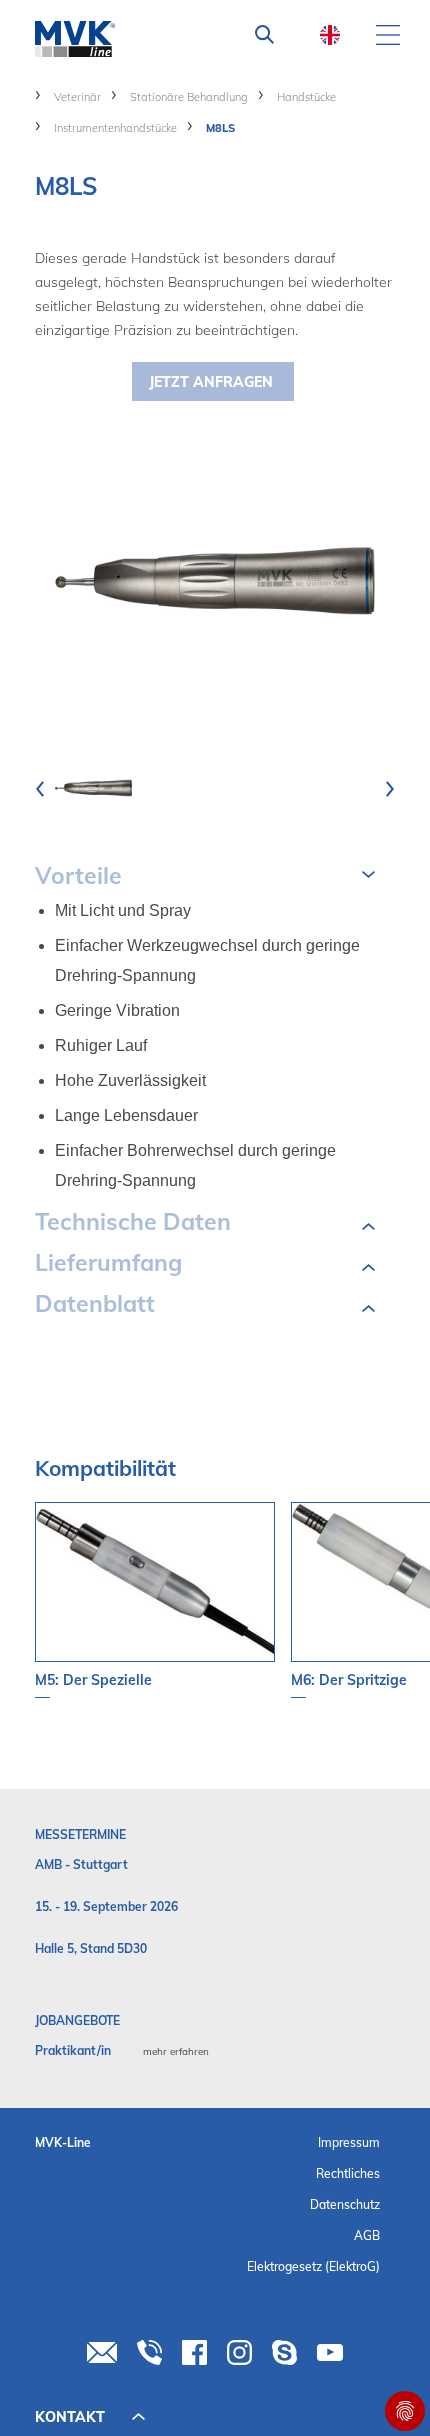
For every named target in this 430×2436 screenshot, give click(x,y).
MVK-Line (63, 2142)
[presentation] (40, 788)
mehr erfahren (176, 2051)
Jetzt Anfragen (211, 382)
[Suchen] (265, 35)
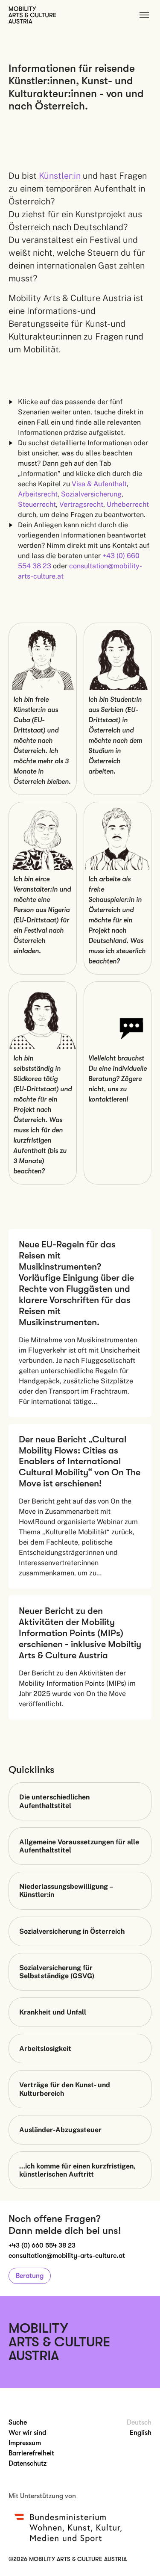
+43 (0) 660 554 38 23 (42, 2245)
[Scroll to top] (141, 2557)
--- --- ---
WHAT IS REQUIRED:
Only the text of the entries above is to be given again, exactly, with the pictures left out.

RESULT BELOW:
For every named target in this 430×2436 screenshot, give click(x,y).
MVK-Line (63, 2142)
[presentation] (40, 788)
mehr erfahren (176, 2051)
Jetzt Anfragen (211, 382)
[Suchen] (265, 35)
+43 (0) 660 554 38 23 (42, 2245)
[Scroll to top] (141, 2557)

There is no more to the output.